Je me suis dit que ça pouvait être une bonne expérience et je me suis lancé dans cette aventure.

Le projet était non maintenu et la version du framework étudié obsolète. Les exemples n’étaient donc plus valides et il fallait les reprendre. Le bordel. J’ai essayé de contacter l’auteur mais en vain.

Je suis donc reparti de zéro et je me suis lancé dans la réécriture du livre. Et tant qu’à réécrire, je me suis dit que j’allais aussi le traduire dans la langue de Molière.

Voici donc mon retour d’expérience sur la rédaction d’un livre de plus de 200 pages en anglais et en français.

Comment écrire un livre?

Si tu veux écrire un livre, sache que c’est chronophage. J’ai donc fait en sorte que ça me prenne le moins de temps possible. Je ne prétends pas avoir la meilleure solution. Voici juste la mienne.

Rédaction

Pour la rédaction je voulais un système qui me permette de versionner mon travail et qu’il puisse inclure des morceaux de code. Beaucoup de morceaux de code.

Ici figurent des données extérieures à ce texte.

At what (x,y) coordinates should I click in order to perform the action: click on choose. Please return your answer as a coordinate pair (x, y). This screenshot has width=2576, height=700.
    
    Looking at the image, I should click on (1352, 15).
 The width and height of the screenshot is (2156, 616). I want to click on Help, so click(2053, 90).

Je me suis donc tout d’abord tourné vers LaTeX qui s’est avéré trop rigide. Mon principal problème était d’avoir une bonne coloration syntaxique. Quelques solutions existent mais elles restent assez limitées.

Je me suis donc tourné vers le format Markdown avec l’outil Pandoc. Cet outil est absolument génial mais j’ai fini par rencontrer les mêmes problèmes qu’avec LaTeX puisque Pandoc s’appuie sur une conversion en LaTeX pour ensuite la convertir en PDF.

Et puis j’ai découvert Asciidoctor. Il s’agit d’une syntaxe qui apporte des fonctionnalités supplémentaires au Markdown comme la gestion de différents fichiers, les notes de bas de page, les notes internes, les commentaires et j’en passe. Bref, c’est la syntaxe Markdown avec la puissance de LaTeX. Cela m’a aussi permis d’exporter mon livre en PDF, EPUB et MOBI facilement et de personnaliser le thème de mon livre.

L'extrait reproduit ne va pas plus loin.